◆ **WORK ORDER**:
Identify all lines in the listing that include the word "This", and copy them out.

╔══

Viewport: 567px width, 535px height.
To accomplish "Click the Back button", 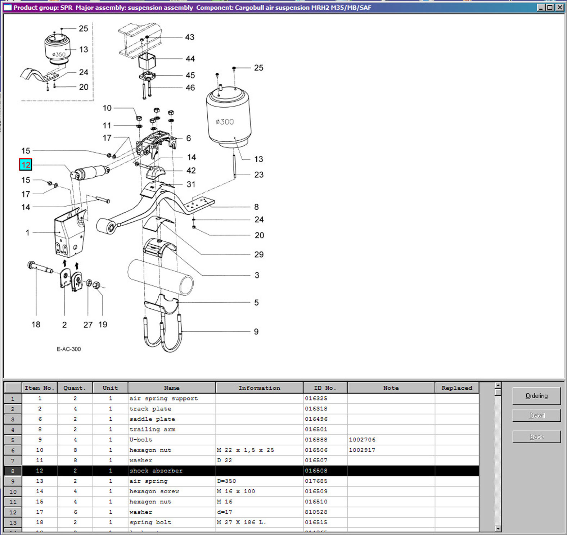I will [536, 436].
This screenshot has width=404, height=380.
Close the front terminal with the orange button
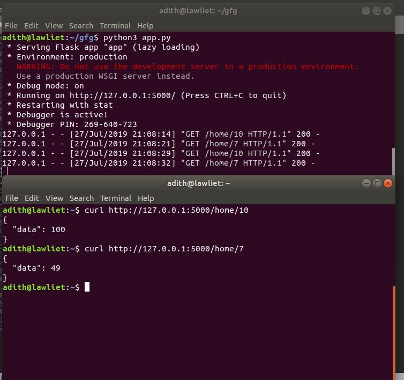click(x=388, y=183)
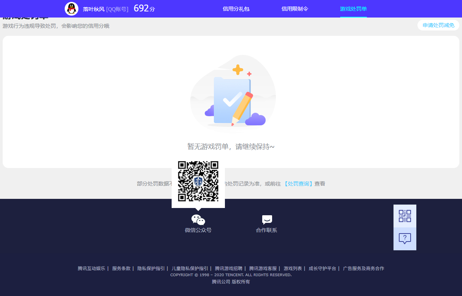The height and width of the screenshot is (296, 462).
Task: Open the 处罚查询 link
Action: point(298,184)
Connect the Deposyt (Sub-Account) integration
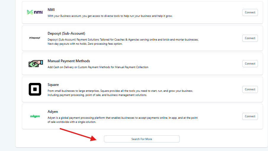Image resolution: width=268 pixels, height=151 pixels. (x=250, y=38)
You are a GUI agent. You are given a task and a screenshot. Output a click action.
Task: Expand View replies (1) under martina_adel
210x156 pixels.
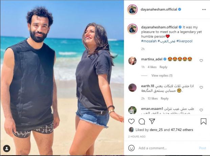[162, 76]

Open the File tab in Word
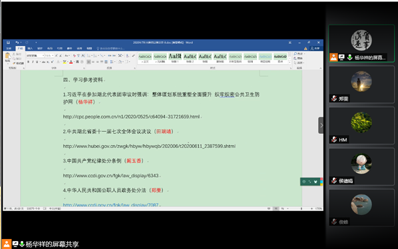(9, 48)
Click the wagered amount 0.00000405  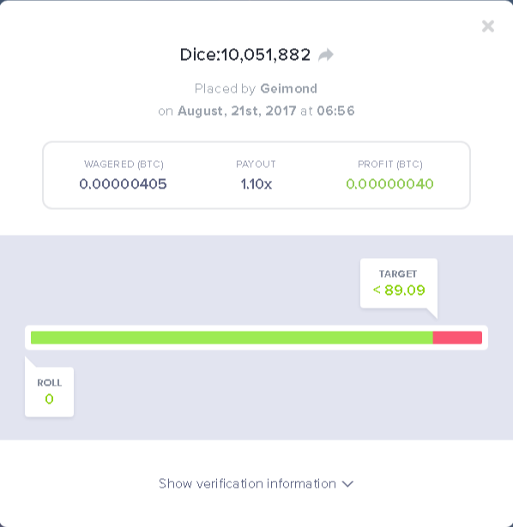click(123, 184)
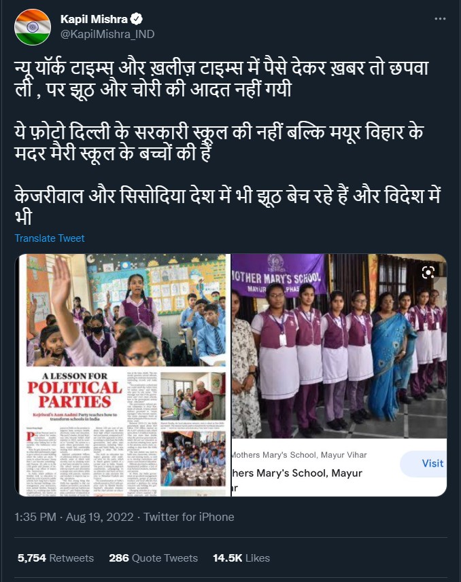Open the 1:35 PM tweet timestamp

[x=35, y=517]
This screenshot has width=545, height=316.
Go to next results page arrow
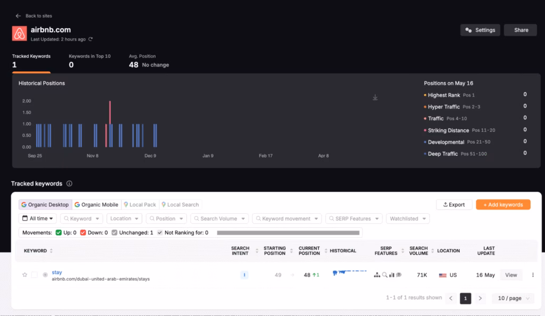pyautogui.click(x=480, y=298)
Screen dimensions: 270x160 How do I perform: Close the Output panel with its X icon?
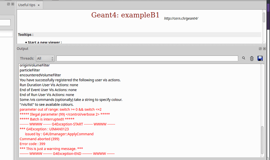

╚══

◆ **EXPECTED ANSWER**:
This screenshot has width=404, height=380.
This screenshot has width=545, height=316.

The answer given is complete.